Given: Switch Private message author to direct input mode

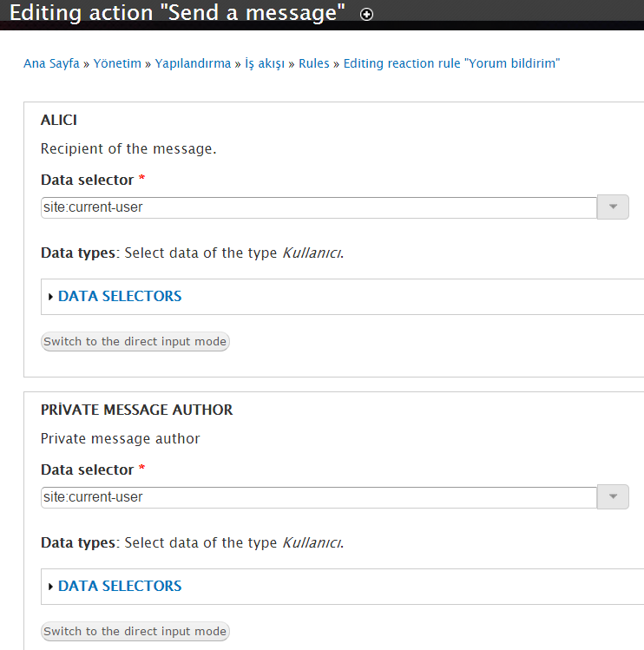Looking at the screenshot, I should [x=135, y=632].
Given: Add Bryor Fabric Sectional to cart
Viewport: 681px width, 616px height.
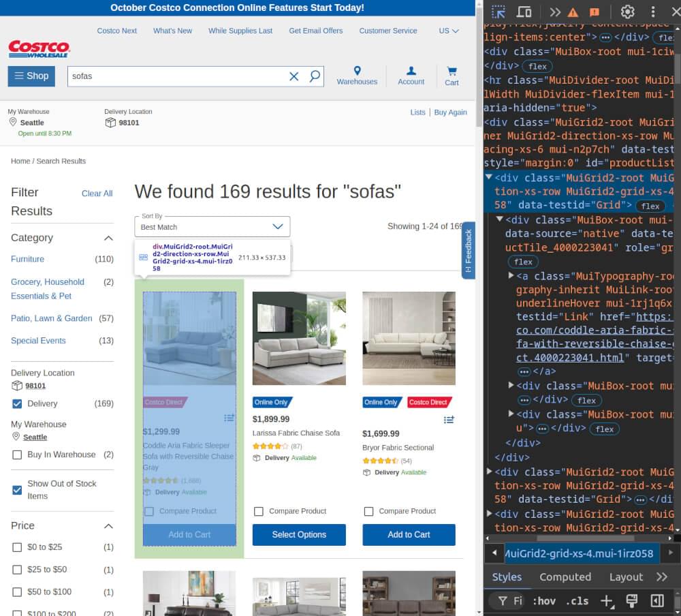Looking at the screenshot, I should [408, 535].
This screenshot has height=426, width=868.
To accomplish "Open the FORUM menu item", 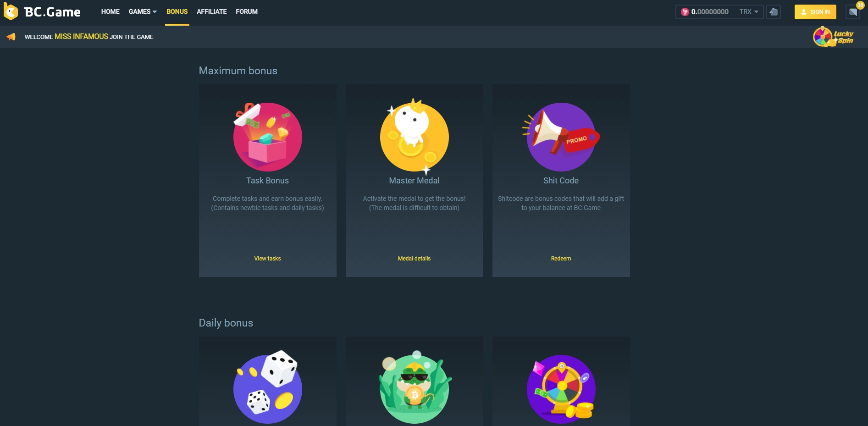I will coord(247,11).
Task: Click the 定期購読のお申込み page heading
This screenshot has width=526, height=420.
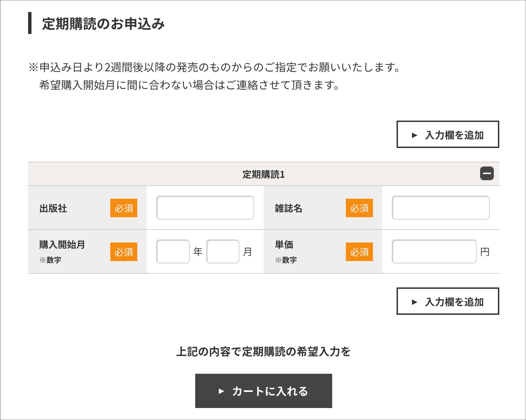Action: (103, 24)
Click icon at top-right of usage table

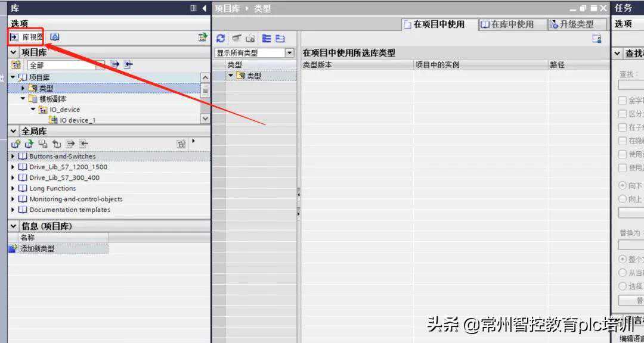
---
Look over the listing above. Pick out and copy every line that includes "Click".

ANSWER SECTION:
Task: Click the 定期購読のお申込み page heading
Click icon at top-right of usage table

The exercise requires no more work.